Task input:
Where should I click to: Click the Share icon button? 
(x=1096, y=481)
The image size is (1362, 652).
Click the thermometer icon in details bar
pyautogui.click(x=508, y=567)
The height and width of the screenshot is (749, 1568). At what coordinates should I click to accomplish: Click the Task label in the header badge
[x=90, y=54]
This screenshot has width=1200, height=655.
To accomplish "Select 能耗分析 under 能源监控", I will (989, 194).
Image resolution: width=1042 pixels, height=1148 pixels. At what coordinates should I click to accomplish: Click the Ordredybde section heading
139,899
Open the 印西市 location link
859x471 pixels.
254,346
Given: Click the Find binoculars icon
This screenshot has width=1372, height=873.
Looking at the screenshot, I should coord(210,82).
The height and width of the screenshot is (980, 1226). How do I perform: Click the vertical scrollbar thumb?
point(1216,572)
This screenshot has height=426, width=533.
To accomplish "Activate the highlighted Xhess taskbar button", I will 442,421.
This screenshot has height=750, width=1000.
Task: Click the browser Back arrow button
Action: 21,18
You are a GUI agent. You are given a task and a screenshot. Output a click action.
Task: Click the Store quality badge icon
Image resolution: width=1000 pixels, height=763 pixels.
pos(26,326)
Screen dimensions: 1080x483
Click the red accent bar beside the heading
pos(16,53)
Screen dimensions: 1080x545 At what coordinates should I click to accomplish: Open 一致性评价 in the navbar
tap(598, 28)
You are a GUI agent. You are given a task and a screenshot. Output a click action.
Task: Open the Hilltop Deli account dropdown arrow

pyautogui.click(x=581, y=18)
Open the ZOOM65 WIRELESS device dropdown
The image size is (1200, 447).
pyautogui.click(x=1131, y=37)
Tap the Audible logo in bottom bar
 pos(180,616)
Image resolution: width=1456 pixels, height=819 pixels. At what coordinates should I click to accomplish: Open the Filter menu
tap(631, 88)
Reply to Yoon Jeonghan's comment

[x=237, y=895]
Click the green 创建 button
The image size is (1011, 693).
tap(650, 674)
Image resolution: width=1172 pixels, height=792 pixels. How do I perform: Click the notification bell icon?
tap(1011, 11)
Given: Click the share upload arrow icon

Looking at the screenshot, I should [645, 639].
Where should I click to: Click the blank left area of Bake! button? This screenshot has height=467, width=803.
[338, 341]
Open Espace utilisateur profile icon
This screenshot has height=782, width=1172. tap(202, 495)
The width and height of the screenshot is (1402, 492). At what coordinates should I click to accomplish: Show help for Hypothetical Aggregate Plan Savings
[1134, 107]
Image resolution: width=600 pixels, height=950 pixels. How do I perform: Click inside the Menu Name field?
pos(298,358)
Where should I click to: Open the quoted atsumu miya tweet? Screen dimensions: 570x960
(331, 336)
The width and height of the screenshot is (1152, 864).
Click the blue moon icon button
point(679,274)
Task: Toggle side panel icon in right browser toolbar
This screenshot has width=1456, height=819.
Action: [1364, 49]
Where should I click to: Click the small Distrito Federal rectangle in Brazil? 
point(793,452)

Set exercise: Reproduce every one of the records above, swapping each "Screen dimensions" for "Display size" and keeping everything else unchanged.

Expected output:
Where should I click to: Click the Share icon button? 
(x=1096, y=481)
The image size is (1362, 652).
Click the thermometer icon in details bar
pyautogui.click(x=508, y=567)
The height and width of the screenshot is (749, 1568). At what coordinates should I click to accomplish: Click the Task label in the header badge
[x=90, y=54]
This screenshot has width=1200, height=655.
To accomplish "Select 能耗分析 under 能源监控", I will (989, 194).
Image resolution: width=1042 pixels, height=1148 pixels. At what coordinates should I click to accomplish: Click the Ordredybde section heading
139,899
Open the 印西市 location link
859x471 pixels.
254,346
Given: Click the Find binoculars icon
This screenshot has width=1372, height=873.
Looking at the screenshot, I should coord(210,82).
The height and width of the screenshot is (980, 1226). How do I perform: Click the vertical scrollbar thumb?
point(1216,572)
This screenshot has height=426, width=533.
To accomplish "Activate the highlighted Xhess taskbar button", I will 442,421.
This screenshot has height=750, width=1000.
Task: Click the browser Back arrow button
Action: 21,18
You are a GUI agent. You are given a task and a screenshot. Output a click action.
Task: Click the Store quality badge icon
Image resolution: width=1000 pixels, height=763 pixels.
pos(26,326)
Display size: 1080x483
Click the red accent bar beside the heading
pos(16,53)
Display size: 1080x545 At what coordinates should I click to accomplish: Open 一致性评价 in the navbar
tap(598, 28)
You are a GUI agent. You are given a task and a screenshot. Output a click action.
Task: Open the Hilltop Deli account dropdown arrow

pyautogui.click(x=581, y=18)
Open the ZOOM65 WIRELESS device dropdown
The image size is (1200, 447).
pyautogui.click(x=1131, y=37)
Tap the Audible logo in bottom bar
 pos(180,616)
Image resolution: width=1456 pixels, height=819 pixels. At what coordinates should I click to accomplish: Open the Filter menu
tap(631, 88)
Reply to Yoon Jeonghan's comment

[x=237, y=895]
Click the green 创建 button
The image size is (1011, 693).
tap(650, 674)
Image resolution: width=1172 pixels, height=792 pixels. How do I perform: Click the notification bell icon?
tap(1011, 11)
Given: Click the share upload arrow icon

Looking at the screenshot, I should [645, 639].
Where should I click to: Click the blank left area of Bake! button? This screenshot has height=467, width=803.
[338, 341]
Open Espace utilisateur profile icon
This screenshot has height=782, width=1172. tap(202, 495)
The width and height of the screenshot is (1402, 492). At what coordinates should I click to accomplish: Show help for Hypothetical Aggregate Plan Savings
[1134, 107]
Image resolution: width=600 pixels, height=950 pixels. How do I perform: Click inside the Menu Name field?
pos(298,358)
Where should I click to: Open the quoted atsumu miya tweet? Display size: 570x960
(331, 336)
The width and height of the screenshot is (1152, 864).
Click the blue moon icon button
point(679,274)
Task: Toggle side panel icon in right browser toolbar
This screenshot has width=1456, height=819.
Action: [1364, 49]
Where should I click to: Click the small Distrito Federal rectangle in Brazil? 
point(793,452)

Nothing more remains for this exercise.